■ Given exercise
Print the rows below from the line containing "The height and width of the screenshot is (777, 862)." through the line containing "center [617, 735].", copying each line unchanged.

■ Given records
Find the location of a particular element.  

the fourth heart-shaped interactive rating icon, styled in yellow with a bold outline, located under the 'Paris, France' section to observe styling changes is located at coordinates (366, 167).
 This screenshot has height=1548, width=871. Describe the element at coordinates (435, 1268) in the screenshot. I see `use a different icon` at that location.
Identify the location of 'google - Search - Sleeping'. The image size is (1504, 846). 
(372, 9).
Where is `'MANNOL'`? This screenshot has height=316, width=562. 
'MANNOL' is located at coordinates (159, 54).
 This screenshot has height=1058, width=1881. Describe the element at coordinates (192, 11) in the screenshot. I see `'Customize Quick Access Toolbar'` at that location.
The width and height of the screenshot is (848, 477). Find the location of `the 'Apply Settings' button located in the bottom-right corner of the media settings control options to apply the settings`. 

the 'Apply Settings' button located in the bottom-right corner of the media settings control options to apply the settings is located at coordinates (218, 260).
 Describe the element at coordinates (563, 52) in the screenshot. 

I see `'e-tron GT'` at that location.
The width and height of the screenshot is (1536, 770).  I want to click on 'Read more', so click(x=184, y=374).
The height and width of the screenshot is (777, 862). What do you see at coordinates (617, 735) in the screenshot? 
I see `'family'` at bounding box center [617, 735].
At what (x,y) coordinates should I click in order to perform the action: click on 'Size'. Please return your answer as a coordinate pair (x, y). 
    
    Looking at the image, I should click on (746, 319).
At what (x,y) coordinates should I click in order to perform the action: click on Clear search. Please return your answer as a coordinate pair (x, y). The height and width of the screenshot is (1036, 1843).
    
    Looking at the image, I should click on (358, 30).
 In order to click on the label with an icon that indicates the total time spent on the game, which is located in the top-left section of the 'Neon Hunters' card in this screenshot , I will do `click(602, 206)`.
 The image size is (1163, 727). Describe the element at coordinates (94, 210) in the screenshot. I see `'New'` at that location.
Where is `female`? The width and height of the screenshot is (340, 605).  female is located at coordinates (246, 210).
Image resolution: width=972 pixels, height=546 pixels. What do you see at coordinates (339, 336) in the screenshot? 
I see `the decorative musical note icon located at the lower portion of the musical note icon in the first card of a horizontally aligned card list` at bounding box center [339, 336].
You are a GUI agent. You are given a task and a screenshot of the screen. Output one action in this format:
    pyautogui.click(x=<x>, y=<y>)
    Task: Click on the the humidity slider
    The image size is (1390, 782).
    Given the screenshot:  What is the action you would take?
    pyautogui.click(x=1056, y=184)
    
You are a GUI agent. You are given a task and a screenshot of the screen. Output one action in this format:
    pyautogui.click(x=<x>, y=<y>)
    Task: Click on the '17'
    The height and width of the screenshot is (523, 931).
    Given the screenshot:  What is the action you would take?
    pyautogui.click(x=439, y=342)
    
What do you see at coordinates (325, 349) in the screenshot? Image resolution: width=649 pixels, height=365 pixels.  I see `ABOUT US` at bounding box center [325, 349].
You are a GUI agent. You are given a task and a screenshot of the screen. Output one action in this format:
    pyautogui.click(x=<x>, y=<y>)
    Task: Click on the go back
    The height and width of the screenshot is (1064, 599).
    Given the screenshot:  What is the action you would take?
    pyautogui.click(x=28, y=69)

■ Answer to this problem
The height and width of the screenshot is (777, 862). What do you see at coordinates (617, 735) in the screenshot? 
I see `'family'` at bounding box center [617, 735].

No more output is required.